But don't tie all of your assets to your life expectancy. Although the median life expectancy for a 65-year-old is 83, half of that age group will live longer. If you're one of them, you could be out of luck if your funds expire before you do.
Although the Fidelity Income Replacement funds don't offer guaranteed income for life, they offer plenty of flexibility. You can stop payments, switch funds to shorten or lengthen your payout schedule, or withdraw all your money at any time -- without paying a fee. "We've created a vehicle that allows you to change your plans on the fly," says Jonathan Shelon, co-manager of the funds.
Balance income and growth
If you don't like the idea of mutual funds with an expiration date, take a look at Vanguard's new retirement-payout funds. They're designed to help retirees balance their current income needs against their desire for growth. "Our investors are very interested in having flexibility in later years to cover unexpected costs or to leave money to family members," says Ellen Rinaldi, head of retirement services for Vanguard.
Investors can choose among three portfolios, with distribution targets ranging from 3% a year (for those who need modest income now but want their capital and payouts to grow over time) to 7% a year (for those who need more income now but still want to preserve principal).
Schwab's Peterson says the Fidelity funds seem to "fill a niche for people with specific spending needs." The Vanguard funds, he says, "appear to meet a broader need for income and preserving capital." As with all mutual funds, if you die, the balance will go to your heirs.
You'll have more retirement-income products to choose from in the future, including new retirement-payout funds from Schwab that mimic Vanguard's approach of producing monthly income without chipping away at a retiree's nest egg.
A new generation of annuities
But what these new retirement-income FUNDS don't do is guarantee income for life. Aside from a traditional pension or Social Security, the only product that can promise lifetime income is an annuity. "We find it's best to start out by looking at current living expenses, figuring out how much income you need in retirement, and how much of that income needs to be guaranteed," says Bret Benham, president of TIAA-CREF Life Insurance. "You'd be surprised by how much retirement income people expect to need going into retirement, ranging from about half of their current income to more than 100%," Benham adds, noting that TIAA-CREF provides more retirement income than any single source other than Social Security and has been doing so for nearly 100 years.
A recent study by the Wharton Financial Institutions Center at the University of Pennsylvania found that you could purchase a secure stream of income for life from an insurance company for about 25% to 40% less than it would take to generate the same amount of income from a traditional investment portfolio of stocks and bonds. (That's because you are spending both principal and interest and pooling your risk with other investors.) But you have to be willing to give up control of your assets and have nothing left for your heirs. Most people aren't willing to do either.

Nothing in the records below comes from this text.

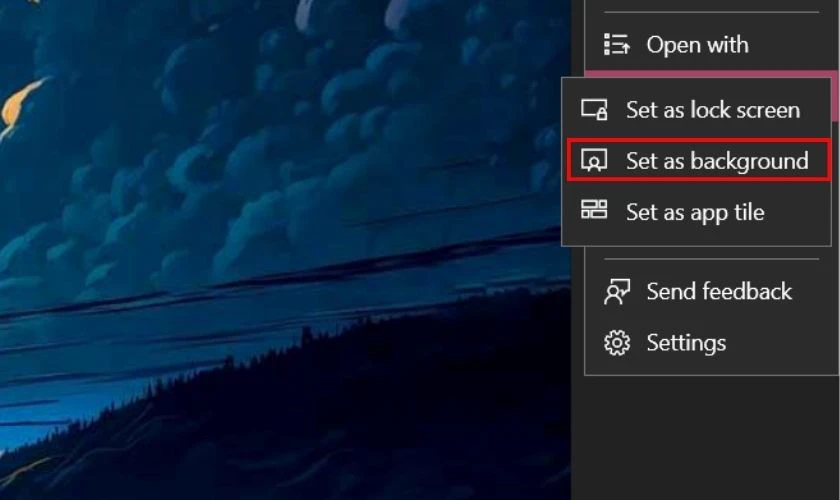Image resolution: width=840 pixels, height=500 pixels.
Task: Click the Send feedback person icon
Action: click(617, 292)
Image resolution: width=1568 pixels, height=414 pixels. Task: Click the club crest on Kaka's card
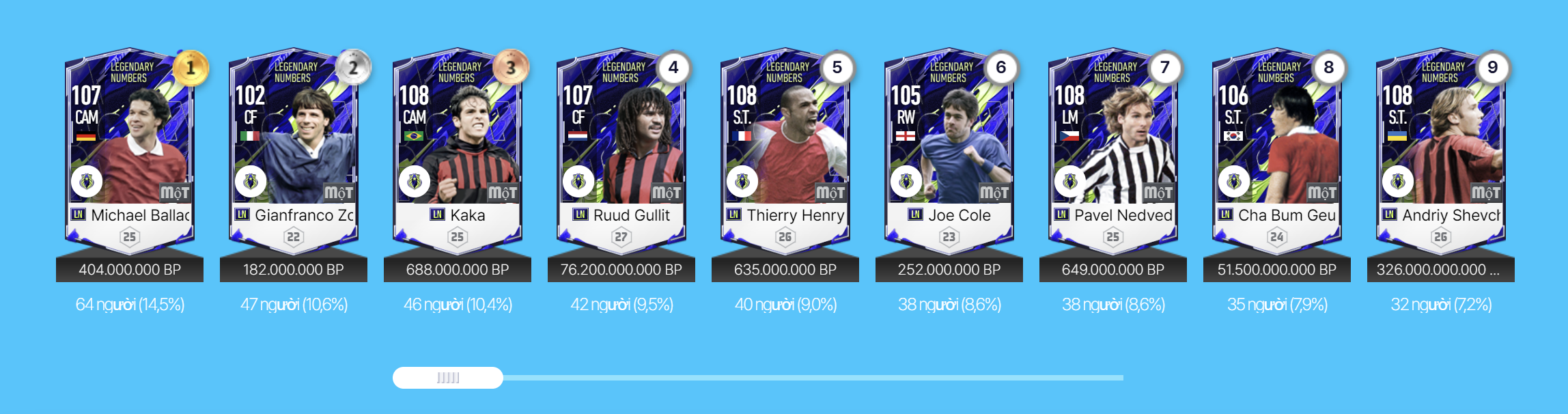415,182
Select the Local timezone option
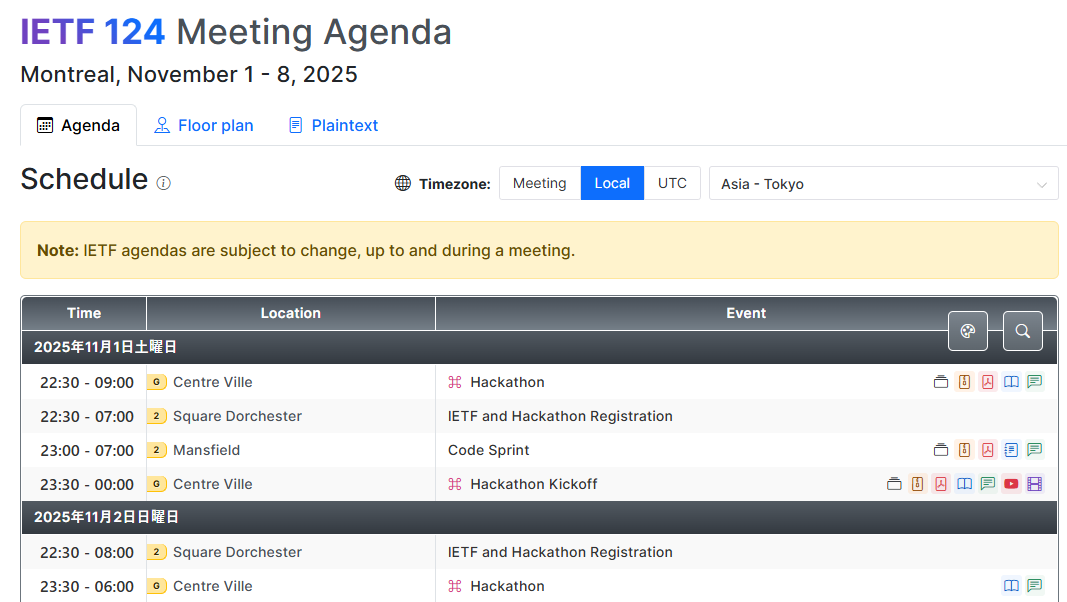This screenshot has height=602, width=1067. 612,183
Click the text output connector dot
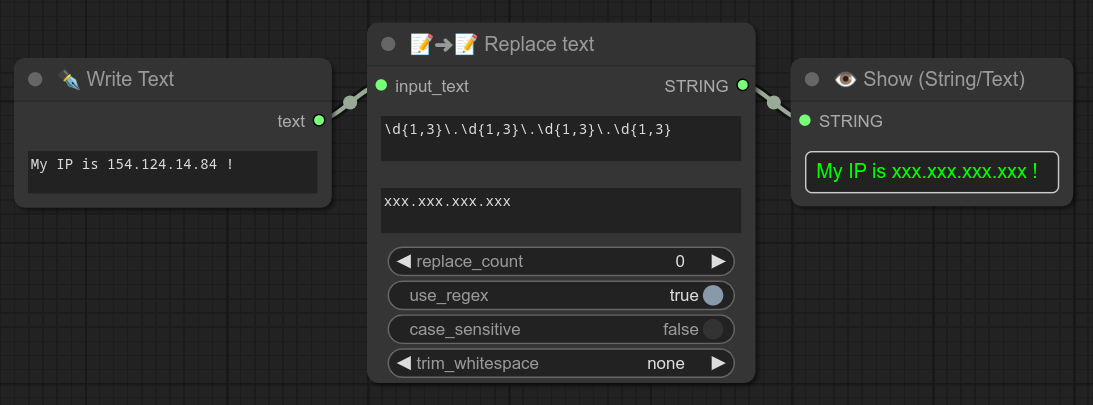This screenshot has width=1093, height=405. (319, 121)
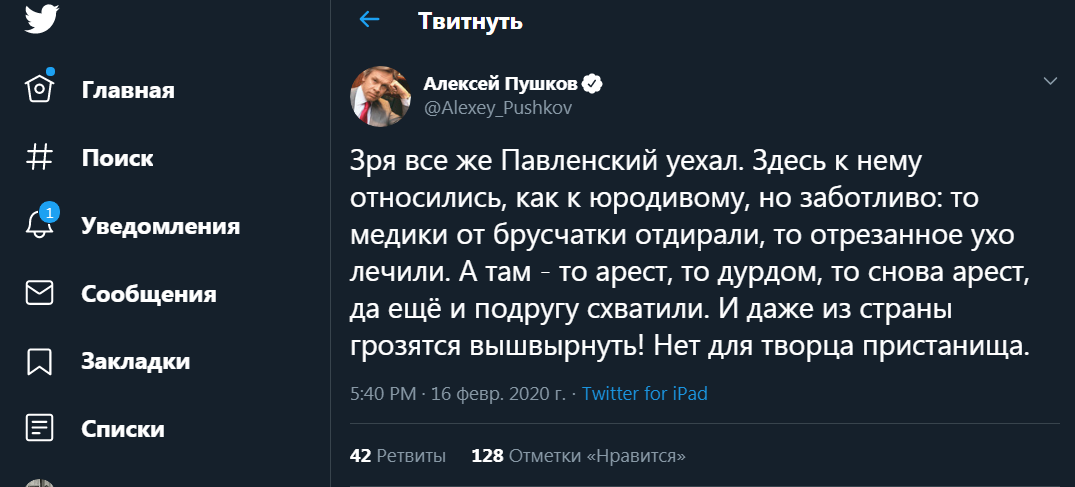
Task: Click the Сообщения envelope icon
Action: [40, 293]
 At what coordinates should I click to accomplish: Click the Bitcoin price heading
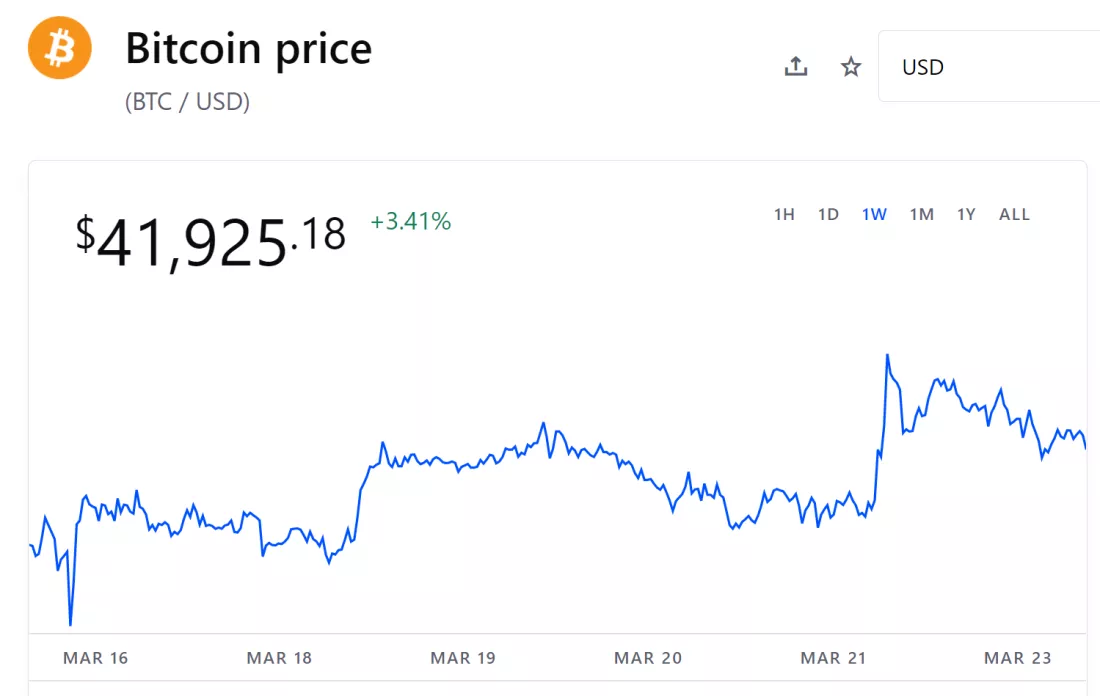248,47
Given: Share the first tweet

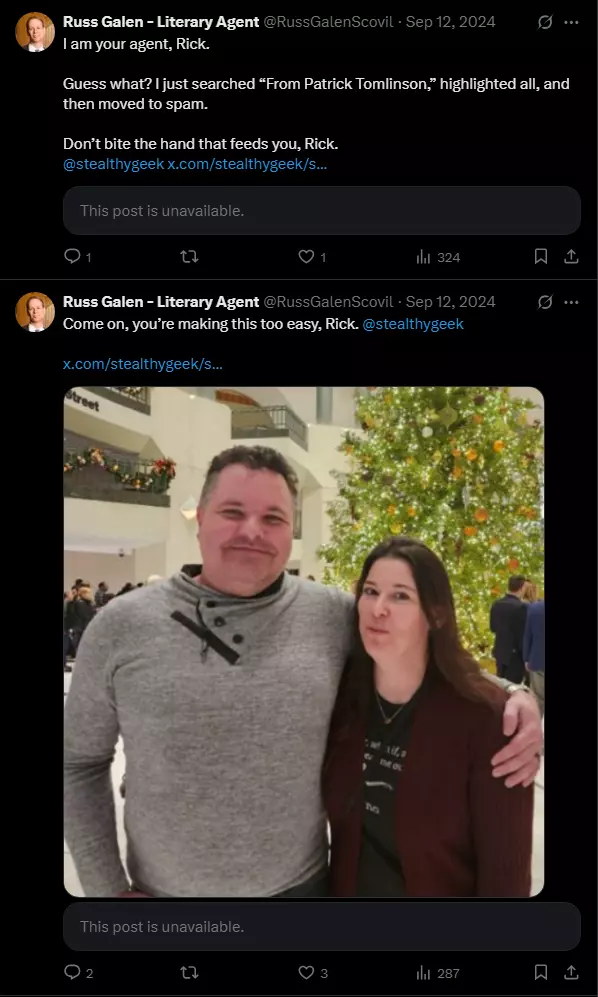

Although TIAA-CREF (www.tiaa-cref.org) sticks to traditional low-cost immediate annuities with few bells and whistles, some insurance companies are responding to consumer demand for flexibility by offering a new generation of products that allow you to change your payout amount, withdraw assets for an emergency or guarantee payments to your beneficiaries if you die early. But each feature you choose reduces the amount of your monthly payout.